Он не поверил собственным глазам — его услыхали. Смешной, ещё неуклюжий зверёк выполз из дупла, которого до сих пор ни разу не покидал. Судорожно вцепился в разлохмаченную кору, на миг устрашился высоты… однако справился с собой и начал спускаться. Слабые, ещё не ороговевшие когти едва держали его. На высоте в два человеческих роста он всё-таки выбился из сил и сорвался. Броан подхватил его и мягко поставил на дрогнувшие лапы.
«Ты вырастешь сильным и смелым охотником, маленький муркот. Но сейчас тебе нужны логово и пища. Я отнесу тебя к другой матери. Там тебе будет хорошо…»
И тогда случилось неожиданное. Котёнок сел, облизнулся, прищурил младенческие голубоватые глаза, которым только предстояло налиться взрослой огненной желтизной, и в мозгу Броана отдалось: «Я хочу быть с тобой, Великий Двуногий. Моё сердце будет биться рядом с твоим, моя добыча станет твоей добычей. Я так решил, и я так сказал».
Мысленный посыл был слабым, едва различимым, но в нём чувствовалась железная решимость неукротимого. Решимость, которая меняет жизнь.
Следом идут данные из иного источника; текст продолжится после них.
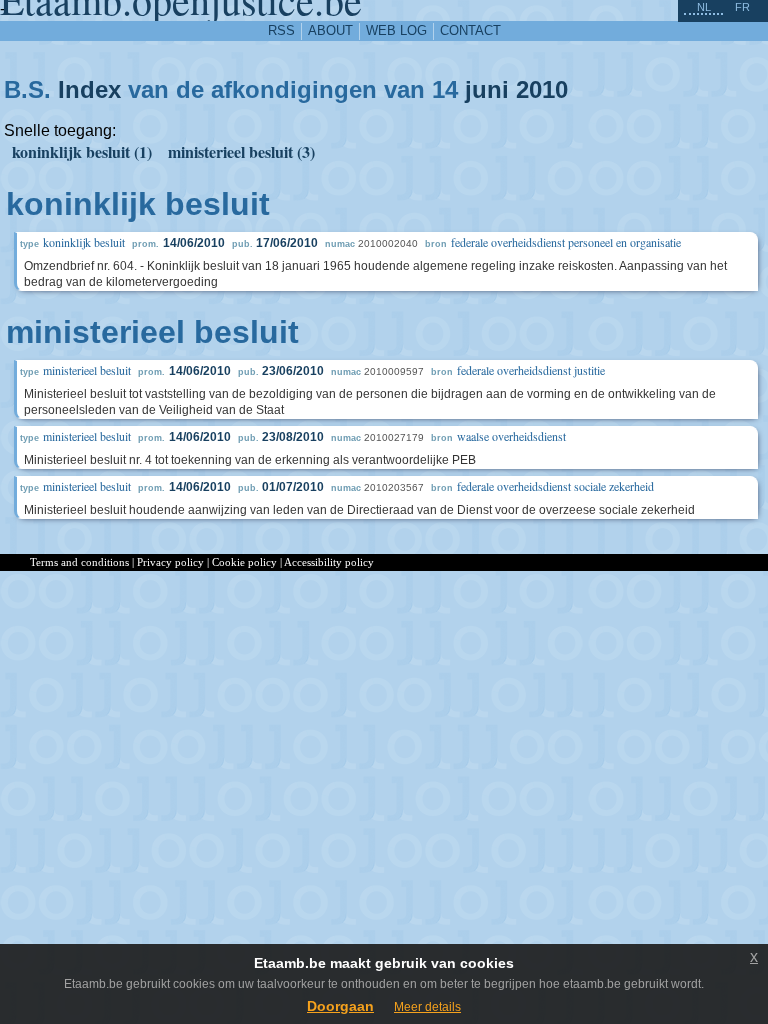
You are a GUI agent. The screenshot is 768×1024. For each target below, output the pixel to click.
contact (470, 30)
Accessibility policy (329, 562)
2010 (542, 89)
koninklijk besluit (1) (82, 151)
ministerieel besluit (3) (241, 151)
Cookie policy (244, 562)
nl (704, 7)
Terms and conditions (79, 562)
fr (742, 7)
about (330, 30)
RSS (281, 30)
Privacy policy (170, 562)
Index (89, 89)
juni (487, 89)
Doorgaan (340, 1006)
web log (396, 30)
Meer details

«Я услышал тебя, о муркот… — задохнулся Броан, не в силах до конца осознать случившееся, только глаза почему-то жгло, заставляя часто моргать. — Я буду тебе старшим братом, заботливым и справедливым. И слово моё в том нерушимо. Пошли, раздобудем тебе поесть…»
Глубоко заглянув в глаза пушистому побратиму, он устроил его на плечах, счастливо вздохнул и припустил во весь дух обратно, к проходу в периметре. Быстрей, быстрей, быстрей, к шлюзу, на Станцию, к пищевому синтезатору, умеющему творить кошачье молоко…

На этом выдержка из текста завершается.